Les débuts de Valery Gergiev sur la Colline sacrée ne laisseront pas un souvenir impérissable. Dommage, car les affinités du chef russe avec Wagner étaient jusqu’ici évidentes. On ne reviendra pas sur son emploi du temps démentiel cet été, évoqué à plusieurs reprises dans ces colonnes. Toujours est-il qu’il s’est mal préparé à son premier Bayreuth, en arrivant plusieurs fois en retard aux répétitions, En outre, pour des raisons familiales, il n’a pas été en mesure de diriger la représentation du 13 août, laissant la baguette à Christian Thielemann. Sa lecture a privilégié l’introspection et les demi-teintes, mais a singulièrement manqué d’éclat, d’ampleur et de ressort dramatique. Aux saluts, le maestro a été contesté par une large partie de la salle. Il ne sera pas sur le podium l’année prochaine pour la reprise du spectacle.

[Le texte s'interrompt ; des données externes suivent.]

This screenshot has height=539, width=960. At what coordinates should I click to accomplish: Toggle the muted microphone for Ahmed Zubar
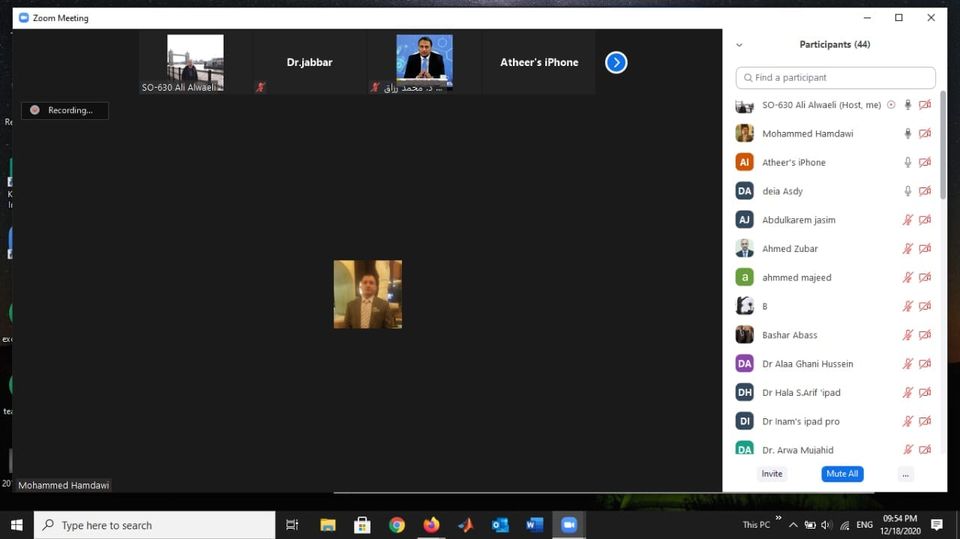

La distribution vocale a, elle, fait l’unanimité et a été accueillie par des ovations frénétiques. Déjà Tannhäuser à Bayreuth en 2004 et 2005, Stephen Gould a certes mis un certain temps pour chauffer sa voix et entrer dans son personnage, mais en fin de compte, sa prestation a convaincu par sa vaillance et son endurance, faisant du chanteur l’un des rares à pouvoir aujourd’hui interpréter ce rôle meurtrier. Il se montre à son meilleur dans le troisième acte, où il ajoute nuances et émotion. A noter qu’il réussit aussi l’exploit de chanter en même temps Tristan. L’Elisabeth de Lise Davidsen était attendue avec impatience, tant la soprano norvégienne d’à peine 32 ans est en pleine ascension. Les attentes n’ont pas été déçues : la voix est immense, ronde et veloutée, dégageant une plénitude sonore peu commune ; en outre, les aigus semblent atteints sans difficulté. La chanteuse est aussi capable d’alléger son instrument pour se faire particulièrement émouvante dans la supplique à la Vierge. Assurément, Lise Davidsen a de beaux jours devant elle, certains n’hésitant pas à la comparer déjà à sa compatriote Kirsten Flagstad, voire à Birgit Nilsson. Vénus fine et athlétique, Elena Zhidkova séduit tout autant par son engagement scénique énergique et son allure déjantée que par sa voix lumineuse et son timbre percutant. Markus Eiche incarne un Wolfram bien chantant et raffiné, au superbe legato. On retiendra également le Landgraf noble et autoritaire de Stephen Milling, sans oublier le superbe Walther de Daniel Behle. On ne saurait terminer ce compte rendu sans évoquer la prestation du chœur, toujours admirable de cohésion et de musicalité. Une grande soirée à Bayreuth.